We decided to get out of the house and head to a family party. No better way than to share your misery with family right? The girls weren't great - but they certainly weren't cranky. They did surprisingly well considering the amount of people that were there. They are getting better at dealing with over stimulation. We left the party at 4:15 (15 minutes later than we planned). Everyone was like 'where are you going? You're leaving already?' YUP! We're on a schedule and apparently we're not ready to deviate from it yet.

So we got home, ate dinner, gave the girls a bath, brushed teeth, read books and in the cribs they went. They're currently sleeping. My hope is that they stay that way all night long.

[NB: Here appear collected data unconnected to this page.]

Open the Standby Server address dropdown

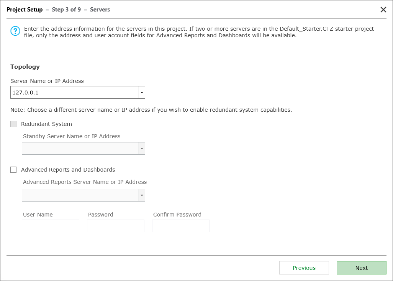142,148
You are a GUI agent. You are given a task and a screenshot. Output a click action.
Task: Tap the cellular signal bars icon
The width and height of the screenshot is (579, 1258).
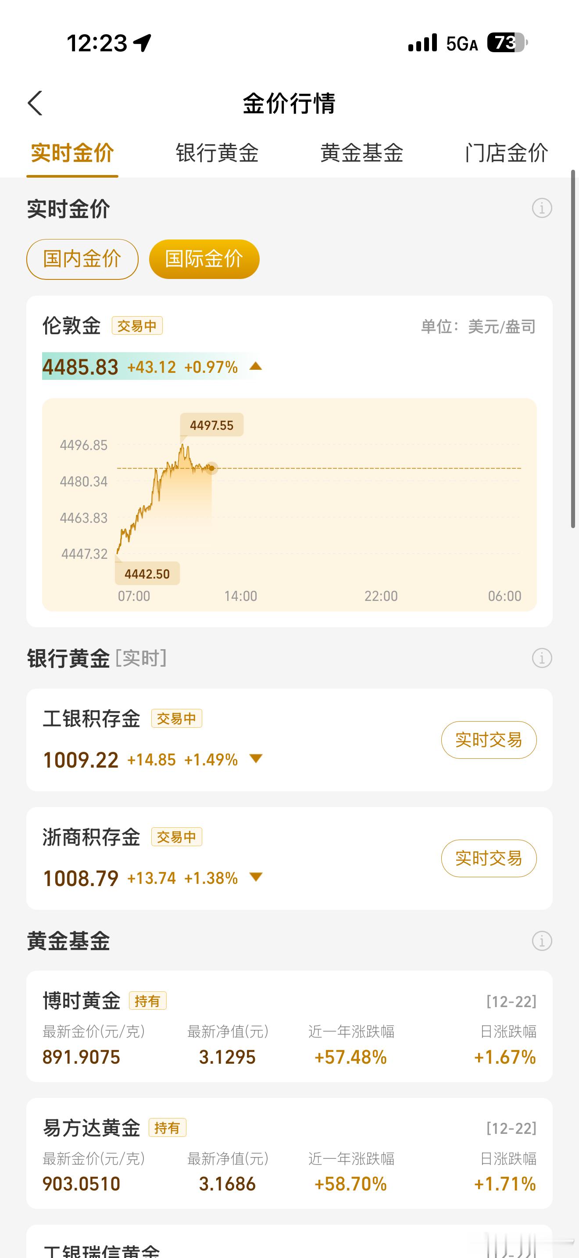(423, 43)
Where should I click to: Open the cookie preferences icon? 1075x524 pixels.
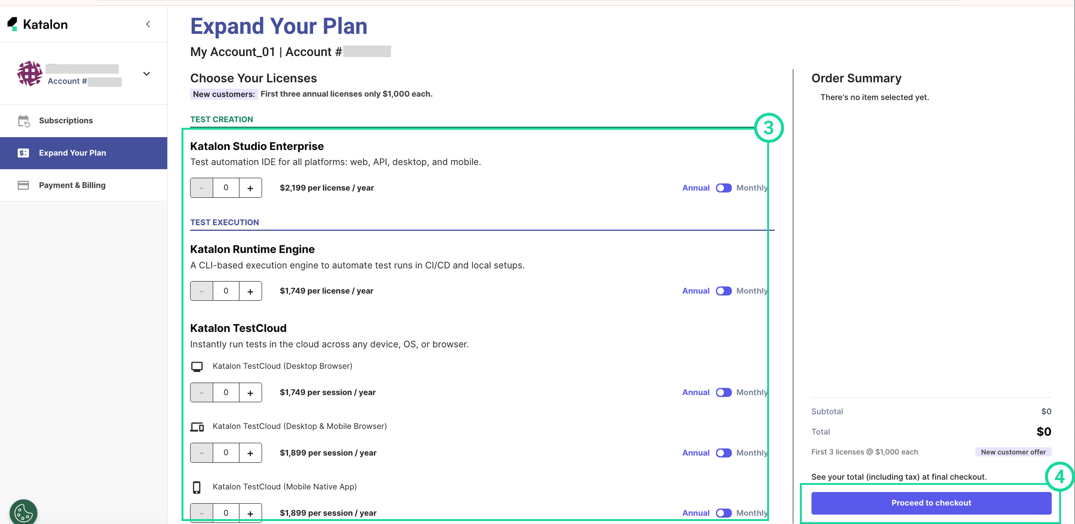click(23, 512)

Oh - wanna know how desperate I was today for some peace and quiet? When Pete was taking a shower the girls were just whiny and clingy...OMG if one of them didn't want to be held then another one did and I was only one person! I gave them a LOLLIPOP TO SHUT THEM UP! Yup...I caved. I did the one thing I swore I would never do. You bet your ass I did. Stuck a dum dum pop in their little hands and said 'sit down and be quiet' and guess what? That's exactly what they did. I got 15 minutes of pure silence. And in that 15 minutes I packed their bags and cleaned the kitchen.

It was a tough night and a tough day. These are the days when I swear Pete and I are alone in the world. No matter how much you explain to people how hard it is sometimes...they'll never understand. I'm not one to give up on things and I certainly am not one to lose my patience over small things with my girls. But today was just horrible. And some of the problem was that Pete and I were both at the end of our rope. Usually if one us is having a bad day - the other one can take over. But today - the babies had us both worn down.

Hopefully tomorrow is a better day.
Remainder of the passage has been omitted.